Verses 2 and 3 consist of examples delineating the nature of the removal of the “staff” from Jerusalem. Each of the types of people mentioned in verses 2 and 3 are leaders of the community, and all such will be removed. Each type of person mentioned provides some good service to the community, and all of these shall be removed.

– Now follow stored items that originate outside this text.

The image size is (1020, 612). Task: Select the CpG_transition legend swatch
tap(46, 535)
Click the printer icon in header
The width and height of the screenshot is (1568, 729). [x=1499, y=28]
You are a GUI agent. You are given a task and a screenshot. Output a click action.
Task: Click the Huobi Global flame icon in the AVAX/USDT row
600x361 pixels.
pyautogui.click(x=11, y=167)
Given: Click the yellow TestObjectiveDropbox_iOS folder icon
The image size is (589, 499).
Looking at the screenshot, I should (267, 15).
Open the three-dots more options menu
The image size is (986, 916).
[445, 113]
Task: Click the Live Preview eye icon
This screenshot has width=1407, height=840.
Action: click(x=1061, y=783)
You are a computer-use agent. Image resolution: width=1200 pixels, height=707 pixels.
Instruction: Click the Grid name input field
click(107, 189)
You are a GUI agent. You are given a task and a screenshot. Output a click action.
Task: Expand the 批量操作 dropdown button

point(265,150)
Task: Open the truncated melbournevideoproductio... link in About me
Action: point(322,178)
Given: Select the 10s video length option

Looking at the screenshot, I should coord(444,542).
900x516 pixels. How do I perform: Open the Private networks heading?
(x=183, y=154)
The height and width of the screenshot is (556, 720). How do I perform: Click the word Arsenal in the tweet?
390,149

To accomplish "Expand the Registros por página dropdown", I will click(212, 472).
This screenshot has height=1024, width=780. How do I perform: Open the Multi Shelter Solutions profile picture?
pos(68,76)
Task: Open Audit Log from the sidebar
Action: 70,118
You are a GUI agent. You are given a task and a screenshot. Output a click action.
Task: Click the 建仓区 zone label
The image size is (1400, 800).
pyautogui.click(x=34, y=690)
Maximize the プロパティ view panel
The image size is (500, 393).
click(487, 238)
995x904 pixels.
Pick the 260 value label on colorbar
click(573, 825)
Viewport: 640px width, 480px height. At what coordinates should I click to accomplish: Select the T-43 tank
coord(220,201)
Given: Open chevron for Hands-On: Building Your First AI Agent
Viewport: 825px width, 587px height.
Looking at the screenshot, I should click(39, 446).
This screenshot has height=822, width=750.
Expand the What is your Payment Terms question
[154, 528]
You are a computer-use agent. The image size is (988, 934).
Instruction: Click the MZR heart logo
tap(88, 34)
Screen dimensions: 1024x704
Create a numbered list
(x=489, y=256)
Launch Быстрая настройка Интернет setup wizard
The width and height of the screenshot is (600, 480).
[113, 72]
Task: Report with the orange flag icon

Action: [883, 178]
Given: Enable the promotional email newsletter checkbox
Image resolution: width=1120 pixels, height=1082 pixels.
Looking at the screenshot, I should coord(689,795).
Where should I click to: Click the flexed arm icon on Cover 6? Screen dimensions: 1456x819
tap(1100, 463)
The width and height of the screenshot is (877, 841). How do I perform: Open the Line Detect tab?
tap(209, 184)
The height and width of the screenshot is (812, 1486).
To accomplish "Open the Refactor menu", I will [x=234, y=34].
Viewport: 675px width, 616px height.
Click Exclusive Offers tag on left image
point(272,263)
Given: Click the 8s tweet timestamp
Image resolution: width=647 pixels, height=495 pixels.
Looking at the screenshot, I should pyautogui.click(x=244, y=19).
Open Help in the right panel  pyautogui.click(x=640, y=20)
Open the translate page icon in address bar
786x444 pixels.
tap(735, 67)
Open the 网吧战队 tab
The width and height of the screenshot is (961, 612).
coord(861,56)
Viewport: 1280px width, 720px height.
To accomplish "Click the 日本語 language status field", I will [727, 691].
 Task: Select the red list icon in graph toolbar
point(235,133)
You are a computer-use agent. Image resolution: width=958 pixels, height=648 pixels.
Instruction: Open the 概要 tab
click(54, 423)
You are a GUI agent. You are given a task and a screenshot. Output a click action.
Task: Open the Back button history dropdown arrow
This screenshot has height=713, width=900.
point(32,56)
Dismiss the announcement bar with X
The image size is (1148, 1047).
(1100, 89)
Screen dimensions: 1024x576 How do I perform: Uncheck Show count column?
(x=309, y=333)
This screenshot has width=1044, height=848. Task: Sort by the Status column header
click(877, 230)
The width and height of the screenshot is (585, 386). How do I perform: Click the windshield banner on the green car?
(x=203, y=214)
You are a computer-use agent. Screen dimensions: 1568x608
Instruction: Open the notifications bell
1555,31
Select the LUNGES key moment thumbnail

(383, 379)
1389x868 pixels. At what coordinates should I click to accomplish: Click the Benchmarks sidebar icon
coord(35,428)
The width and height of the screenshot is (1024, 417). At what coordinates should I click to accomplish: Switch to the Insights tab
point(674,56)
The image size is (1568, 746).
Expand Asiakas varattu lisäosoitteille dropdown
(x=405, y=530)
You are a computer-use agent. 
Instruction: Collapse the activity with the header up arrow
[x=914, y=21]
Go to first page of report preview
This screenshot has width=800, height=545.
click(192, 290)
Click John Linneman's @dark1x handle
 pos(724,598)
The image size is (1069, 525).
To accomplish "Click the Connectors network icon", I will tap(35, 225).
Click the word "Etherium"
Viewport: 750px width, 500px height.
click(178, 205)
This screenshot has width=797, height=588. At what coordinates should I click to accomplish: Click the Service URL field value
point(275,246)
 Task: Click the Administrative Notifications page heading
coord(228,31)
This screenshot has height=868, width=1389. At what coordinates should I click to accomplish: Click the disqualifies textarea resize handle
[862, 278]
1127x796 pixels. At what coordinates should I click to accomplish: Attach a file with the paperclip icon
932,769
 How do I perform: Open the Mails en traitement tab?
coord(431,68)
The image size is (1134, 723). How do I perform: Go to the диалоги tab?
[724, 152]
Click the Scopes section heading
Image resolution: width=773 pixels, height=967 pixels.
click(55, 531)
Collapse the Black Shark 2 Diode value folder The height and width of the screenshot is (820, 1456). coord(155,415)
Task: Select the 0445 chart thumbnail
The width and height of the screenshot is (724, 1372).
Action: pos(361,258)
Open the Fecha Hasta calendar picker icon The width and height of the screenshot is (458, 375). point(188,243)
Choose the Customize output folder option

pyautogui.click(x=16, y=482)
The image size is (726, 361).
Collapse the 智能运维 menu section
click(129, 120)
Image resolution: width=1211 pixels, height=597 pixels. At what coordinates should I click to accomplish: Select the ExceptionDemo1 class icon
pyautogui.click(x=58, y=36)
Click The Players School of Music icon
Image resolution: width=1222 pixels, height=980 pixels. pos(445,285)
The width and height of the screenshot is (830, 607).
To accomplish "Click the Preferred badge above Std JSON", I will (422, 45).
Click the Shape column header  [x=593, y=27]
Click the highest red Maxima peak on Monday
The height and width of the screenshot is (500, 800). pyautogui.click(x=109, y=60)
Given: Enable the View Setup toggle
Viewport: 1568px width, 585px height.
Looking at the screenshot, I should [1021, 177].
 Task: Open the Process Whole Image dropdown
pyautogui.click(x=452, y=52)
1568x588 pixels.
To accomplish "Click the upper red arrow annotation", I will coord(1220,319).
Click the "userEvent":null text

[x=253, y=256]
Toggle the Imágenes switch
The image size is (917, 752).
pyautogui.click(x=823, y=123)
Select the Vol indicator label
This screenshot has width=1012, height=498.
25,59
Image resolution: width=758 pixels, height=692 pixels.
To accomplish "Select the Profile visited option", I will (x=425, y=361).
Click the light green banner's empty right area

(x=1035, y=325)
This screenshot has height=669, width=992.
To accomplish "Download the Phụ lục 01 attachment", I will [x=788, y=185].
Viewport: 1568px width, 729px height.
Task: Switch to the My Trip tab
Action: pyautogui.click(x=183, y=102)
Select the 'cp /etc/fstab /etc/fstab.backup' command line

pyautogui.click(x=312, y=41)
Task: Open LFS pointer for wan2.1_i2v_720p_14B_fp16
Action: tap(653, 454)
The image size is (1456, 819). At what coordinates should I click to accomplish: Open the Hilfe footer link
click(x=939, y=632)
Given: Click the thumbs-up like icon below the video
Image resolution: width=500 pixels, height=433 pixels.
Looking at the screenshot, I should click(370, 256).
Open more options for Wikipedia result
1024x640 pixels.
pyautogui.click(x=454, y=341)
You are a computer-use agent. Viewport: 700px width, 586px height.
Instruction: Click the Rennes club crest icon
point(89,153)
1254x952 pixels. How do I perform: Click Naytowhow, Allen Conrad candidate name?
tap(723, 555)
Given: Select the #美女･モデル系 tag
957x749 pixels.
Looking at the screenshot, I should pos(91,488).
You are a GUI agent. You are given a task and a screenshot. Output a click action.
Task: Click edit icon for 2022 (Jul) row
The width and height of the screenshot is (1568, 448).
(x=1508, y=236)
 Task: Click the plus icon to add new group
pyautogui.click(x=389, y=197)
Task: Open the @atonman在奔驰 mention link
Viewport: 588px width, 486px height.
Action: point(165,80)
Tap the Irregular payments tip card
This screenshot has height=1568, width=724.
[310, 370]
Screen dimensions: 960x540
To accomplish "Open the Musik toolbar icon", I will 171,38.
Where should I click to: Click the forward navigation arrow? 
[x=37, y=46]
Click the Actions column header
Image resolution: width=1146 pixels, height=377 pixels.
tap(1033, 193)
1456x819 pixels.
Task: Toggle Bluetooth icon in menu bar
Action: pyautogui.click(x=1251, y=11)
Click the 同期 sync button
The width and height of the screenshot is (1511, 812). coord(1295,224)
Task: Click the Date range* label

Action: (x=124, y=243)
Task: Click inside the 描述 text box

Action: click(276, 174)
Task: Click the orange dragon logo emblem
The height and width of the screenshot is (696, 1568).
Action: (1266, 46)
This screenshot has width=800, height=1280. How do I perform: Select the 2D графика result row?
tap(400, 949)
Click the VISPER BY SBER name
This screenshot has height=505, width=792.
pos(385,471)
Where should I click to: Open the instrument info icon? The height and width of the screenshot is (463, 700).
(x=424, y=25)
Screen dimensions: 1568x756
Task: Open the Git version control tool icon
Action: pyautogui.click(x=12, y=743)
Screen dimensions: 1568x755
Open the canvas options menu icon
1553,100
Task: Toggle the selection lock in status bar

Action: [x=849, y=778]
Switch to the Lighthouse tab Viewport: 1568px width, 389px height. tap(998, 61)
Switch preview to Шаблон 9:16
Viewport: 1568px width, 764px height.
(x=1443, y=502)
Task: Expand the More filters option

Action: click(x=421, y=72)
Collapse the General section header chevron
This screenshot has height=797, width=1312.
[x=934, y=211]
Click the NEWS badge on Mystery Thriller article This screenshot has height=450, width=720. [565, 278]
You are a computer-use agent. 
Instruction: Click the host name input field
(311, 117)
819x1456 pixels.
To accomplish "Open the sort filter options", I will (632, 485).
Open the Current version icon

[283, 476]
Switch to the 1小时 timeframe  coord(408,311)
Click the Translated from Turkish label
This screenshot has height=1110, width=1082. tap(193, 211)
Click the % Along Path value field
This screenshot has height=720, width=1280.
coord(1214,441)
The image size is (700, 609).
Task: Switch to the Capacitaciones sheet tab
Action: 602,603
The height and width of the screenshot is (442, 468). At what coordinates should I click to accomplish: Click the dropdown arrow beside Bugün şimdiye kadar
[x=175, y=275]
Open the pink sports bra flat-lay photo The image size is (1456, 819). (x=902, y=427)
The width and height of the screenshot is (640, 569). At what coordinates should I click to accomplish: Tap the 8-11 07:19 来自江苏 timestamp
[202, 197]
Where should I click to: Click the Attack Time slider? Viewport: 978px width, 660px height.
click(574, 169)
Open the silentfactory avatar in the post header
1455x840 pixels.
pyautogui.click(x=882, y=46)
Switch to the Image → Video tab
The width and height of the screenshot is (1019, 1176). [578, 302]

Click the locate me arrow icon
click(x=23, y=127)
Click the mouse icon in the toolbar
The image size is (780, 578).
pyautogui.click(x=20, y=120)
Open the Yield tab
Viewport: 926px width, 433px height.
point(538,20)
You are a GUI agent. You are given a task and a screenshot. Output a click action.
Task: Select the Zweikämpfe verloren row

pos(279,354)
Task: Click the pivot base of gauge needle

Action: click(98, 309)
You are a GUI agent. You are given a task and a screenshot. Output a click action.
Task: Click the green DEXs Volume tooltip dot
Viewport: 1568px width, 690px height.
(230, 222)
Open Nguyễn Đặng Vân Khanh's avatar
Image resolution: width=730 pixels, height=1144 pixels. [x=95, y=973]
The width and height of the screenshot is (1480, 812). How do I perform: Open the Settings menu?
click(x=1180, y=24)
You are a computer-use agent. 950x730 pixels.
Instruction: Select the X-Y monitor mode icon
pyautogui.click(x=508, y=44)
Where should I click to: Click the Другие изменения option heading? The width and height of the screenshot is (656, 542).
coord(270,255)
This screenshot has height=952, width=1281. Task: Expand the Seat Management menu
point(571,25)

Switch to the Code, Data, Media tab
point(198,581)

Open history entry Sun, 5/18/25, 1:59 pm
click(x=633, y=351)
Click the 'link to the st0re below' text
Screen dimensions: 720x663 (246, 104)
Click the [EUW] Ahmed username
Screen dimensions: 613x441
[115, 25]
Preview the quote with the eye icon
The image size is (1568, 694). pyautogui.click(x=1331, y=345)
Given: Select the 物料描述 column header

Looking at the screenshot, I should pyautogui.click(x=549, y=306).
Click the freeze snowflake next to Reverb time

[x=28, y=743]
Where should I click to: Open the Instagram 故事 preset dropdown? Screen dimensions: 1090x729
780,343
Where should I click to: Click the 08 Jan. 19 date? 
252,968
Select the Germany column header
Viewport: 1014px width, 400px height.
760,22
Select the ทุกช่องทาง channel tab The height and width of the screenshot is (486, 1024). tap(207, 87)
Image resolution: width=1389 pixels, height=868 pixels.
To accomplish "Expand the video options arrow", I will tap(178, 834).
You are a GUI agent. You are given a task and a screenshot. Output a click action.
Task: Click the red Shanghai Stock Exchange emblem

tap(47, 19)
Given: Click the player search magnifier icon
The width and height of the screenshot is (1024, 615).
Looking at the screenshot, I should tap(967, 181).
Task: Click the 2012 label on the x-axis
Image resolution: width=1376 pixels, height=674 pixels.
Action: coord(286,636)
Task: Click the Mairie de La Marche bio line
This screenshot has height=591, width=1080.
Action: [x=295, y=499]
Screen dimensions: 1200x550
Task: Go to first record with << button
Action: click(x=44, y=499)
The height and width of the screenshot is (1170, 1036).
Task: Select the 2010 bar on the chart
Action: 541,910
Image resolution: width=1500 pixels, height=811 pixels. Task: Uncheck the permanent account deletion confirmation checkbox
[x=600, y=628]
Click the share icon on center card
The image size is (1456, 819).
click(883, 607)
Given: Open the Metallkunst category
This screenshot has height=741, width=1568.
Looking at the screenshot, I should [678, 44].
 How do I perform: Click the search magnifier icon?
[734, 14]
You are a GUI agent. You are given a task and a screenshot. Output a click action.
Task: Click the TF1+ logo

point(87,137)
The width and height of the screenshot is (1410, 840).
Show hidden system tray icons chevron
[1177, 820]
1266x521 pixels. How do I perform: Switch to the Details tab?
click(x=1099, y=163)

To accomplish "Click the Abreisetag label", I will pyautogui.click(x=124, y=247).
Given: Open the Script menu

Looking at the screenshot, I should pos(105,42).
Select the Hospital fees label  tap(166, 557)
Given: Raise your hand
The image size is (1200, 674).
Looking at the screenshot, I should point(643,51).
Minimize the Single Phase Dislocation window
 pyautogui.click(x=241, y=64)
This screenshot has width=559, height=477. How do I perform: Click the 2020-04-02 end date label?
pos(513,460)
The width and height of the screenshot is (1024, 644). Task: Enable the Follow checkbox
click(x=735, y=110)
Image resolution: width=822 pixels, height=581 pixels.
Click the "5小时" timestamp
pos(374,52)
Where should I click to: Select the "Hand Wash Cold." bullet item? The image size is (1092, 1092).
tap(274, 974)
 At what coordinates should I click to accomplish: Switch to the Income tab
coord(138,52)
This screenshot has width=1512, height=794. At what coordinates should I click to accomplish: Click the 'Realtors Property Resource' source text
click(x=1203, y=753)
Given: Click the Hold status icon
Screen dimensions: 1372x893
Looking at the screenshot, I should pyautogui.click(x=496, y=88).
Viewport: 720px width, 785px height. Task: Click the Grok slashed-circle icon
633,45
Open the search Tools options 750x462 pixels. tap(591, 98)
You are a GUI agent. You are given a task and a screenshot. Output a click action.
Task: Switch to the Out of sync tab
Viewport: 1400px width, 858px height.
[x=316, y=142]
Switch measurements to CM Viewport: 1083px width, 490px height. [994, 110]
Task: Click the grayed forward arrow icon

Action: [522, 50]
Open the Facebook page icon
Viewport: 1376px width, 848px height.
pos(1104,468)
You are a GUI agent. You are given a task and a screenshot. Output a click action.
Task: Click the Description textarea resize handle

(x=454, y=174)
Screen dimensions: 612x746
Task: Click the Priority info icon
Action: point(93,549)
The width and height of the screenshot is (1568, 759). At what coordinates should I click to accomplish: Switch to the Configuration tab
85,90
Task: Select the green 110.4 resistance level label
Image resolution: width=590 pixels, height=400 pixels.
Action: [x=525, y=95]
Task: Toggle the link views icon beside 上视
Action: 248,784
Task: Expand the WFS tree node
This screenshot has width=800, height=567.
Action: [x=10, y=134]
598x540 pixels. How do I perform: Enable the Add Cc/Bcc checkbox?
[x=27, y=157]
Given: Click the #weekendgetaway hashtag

“The enumeration of various types of leaders suggests that Judah will be bereft of everyone who possesses any true leadership talent, whether it be military, social, or cultural. This is exactly what happened at the time of the Babylonian captivity. Josephus records that during the reign of Judah’s young twenty-five-year-old King Jehoiakim, Nebuchadnezzar, the king of Babylon, came against Jerusalem. At first Jehoiakim served Nebuchadnezzar to avoid violence, but he later rebelled, whereupon Nebuchadnezzar ”slew such as were in the flower of their age, and such as were of the greatest dignity…He also took the principal persons in dignity for captives…among whom was the prophet Ezekial." (Antiquities of the Jews 10:6). After Jehoiakim’s death, his son Jehoiachim, age eighteen, ruled only three months before the Babylonians struck again. The result was much the same:
- 2 Kgs. 24:14 And he carried away all Jerusalem, and all the princes, and all the mighty men of valour, even ten thousand captives, and all the craftsmen and smiths: none remained, save the poorest sort of the people of the land." (Ludlow, p. 102-3).